## About this exercise:
Copy out each line of the data holding "agent".

## Material for this exercise:
▼▼▼

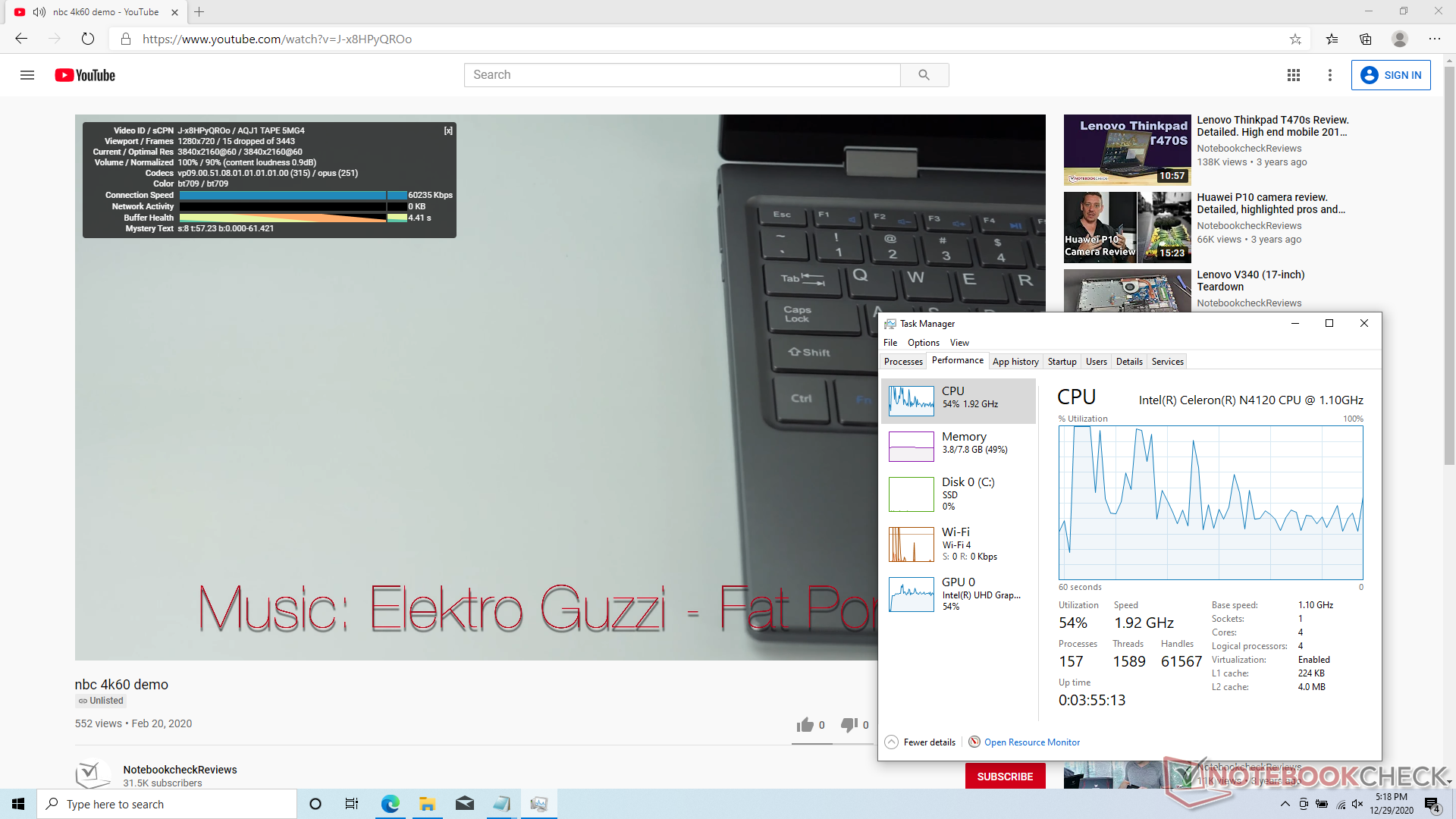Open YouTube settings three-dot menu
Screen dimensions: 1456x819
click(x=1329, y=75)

▲▲▲
▼▼▼

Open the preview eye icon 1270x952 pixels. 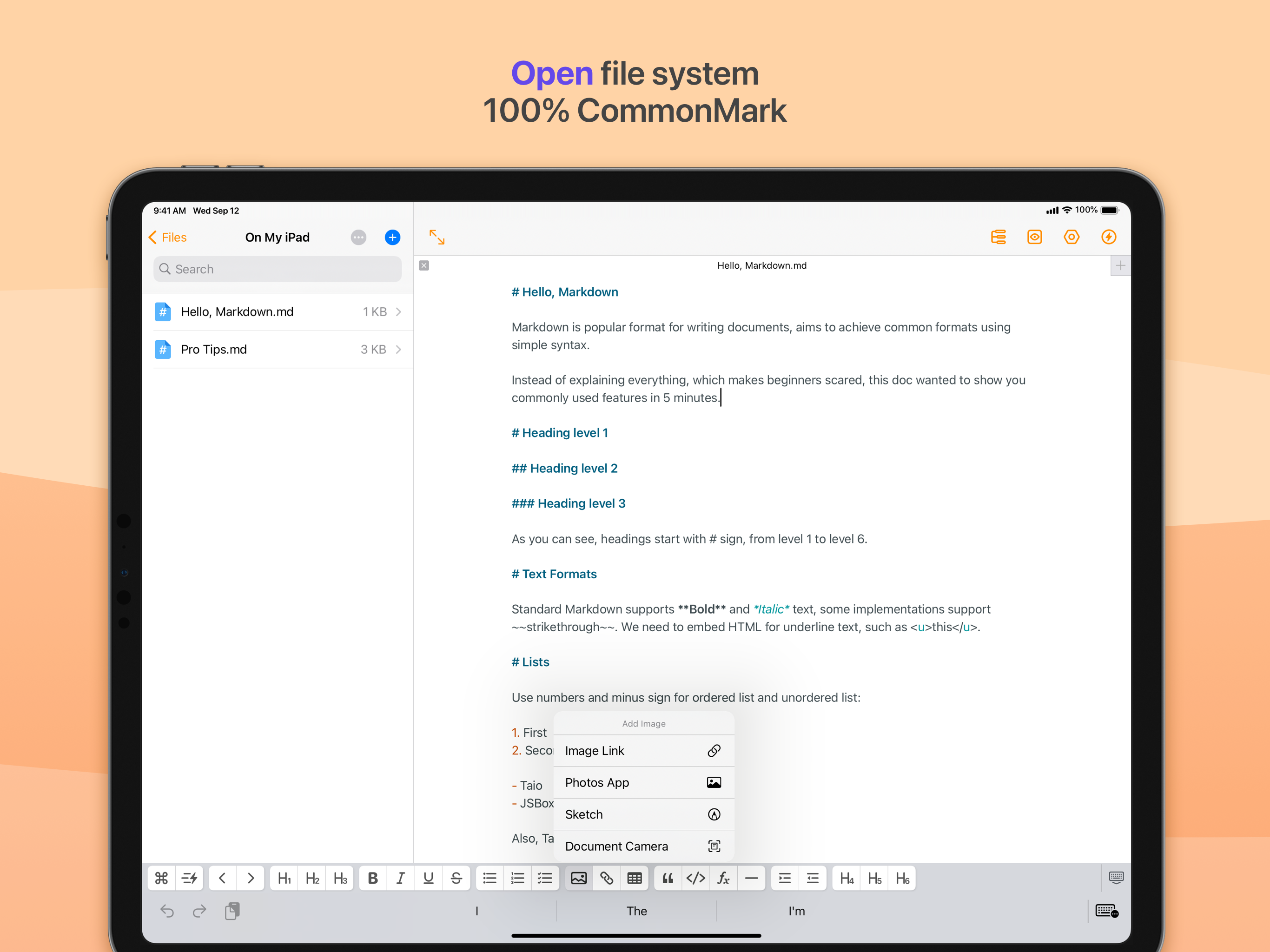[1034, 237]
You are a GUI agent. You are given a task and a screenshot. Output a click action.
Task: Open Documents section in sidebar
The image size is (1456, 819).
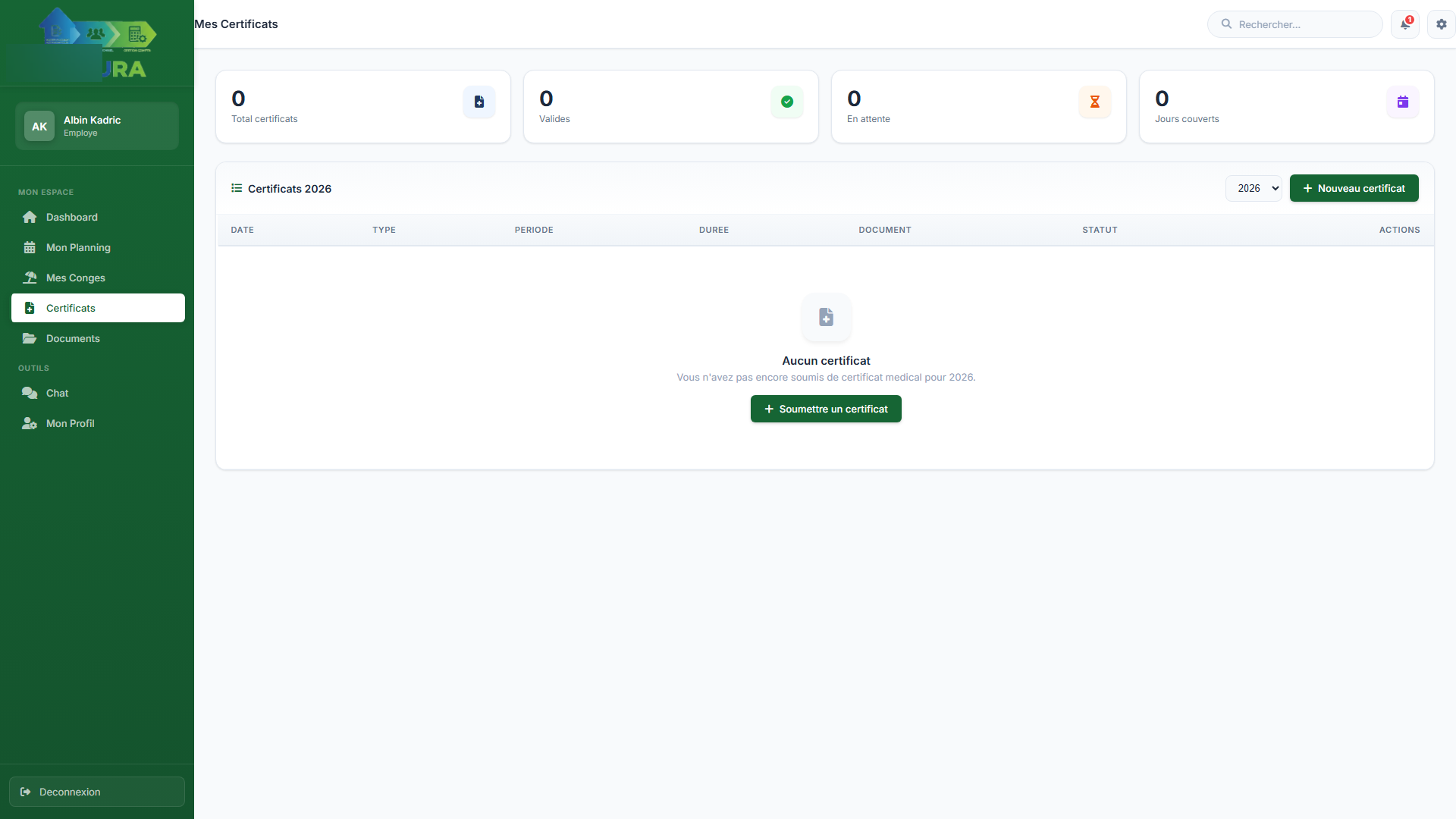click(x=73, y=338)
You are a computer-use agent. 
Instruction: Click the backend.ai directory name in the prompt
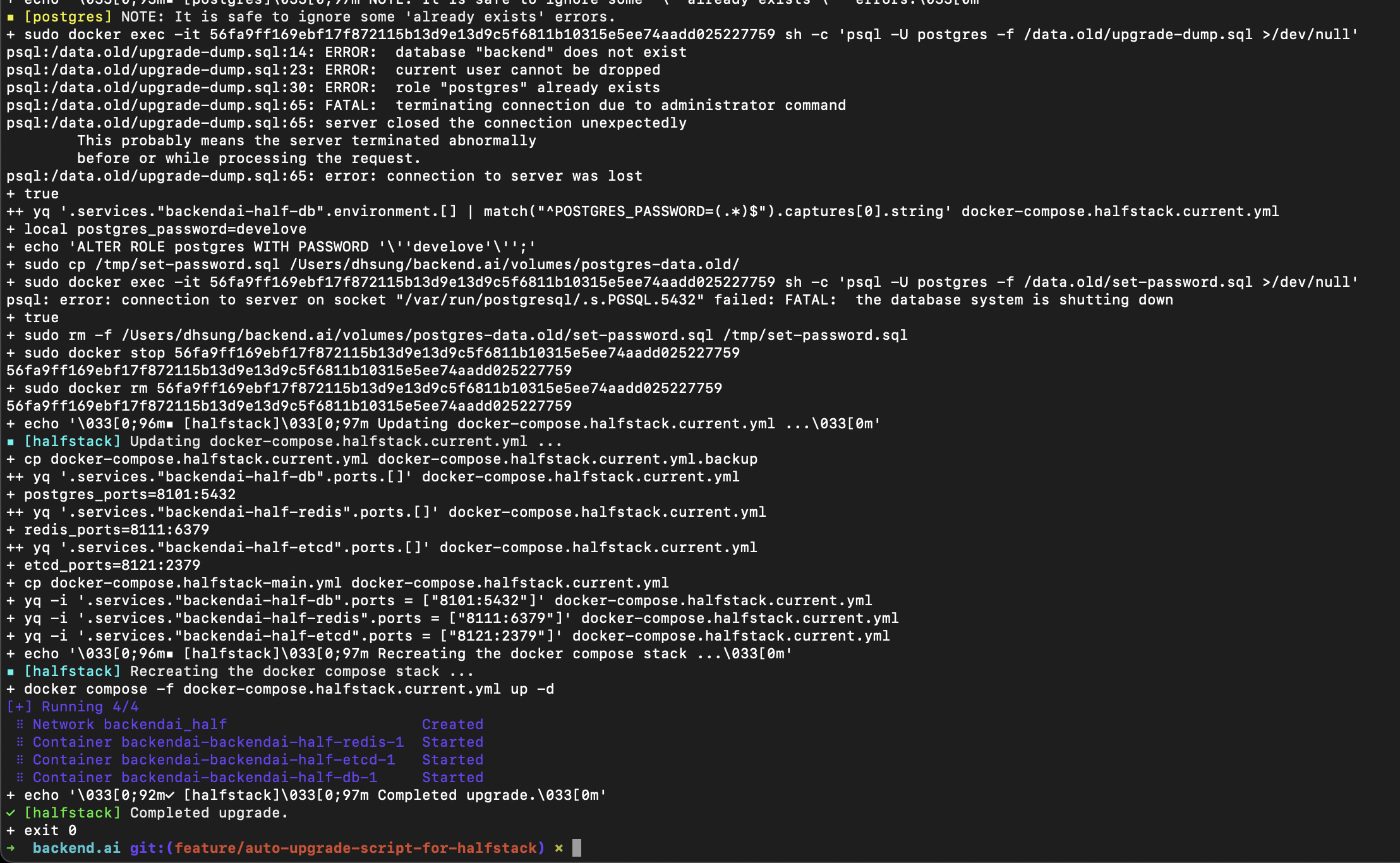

▲▲▲

## Task answer:
You are a GUI agent. You are given a task and a screenshot. Output a click action.
You are a computer-use agent. 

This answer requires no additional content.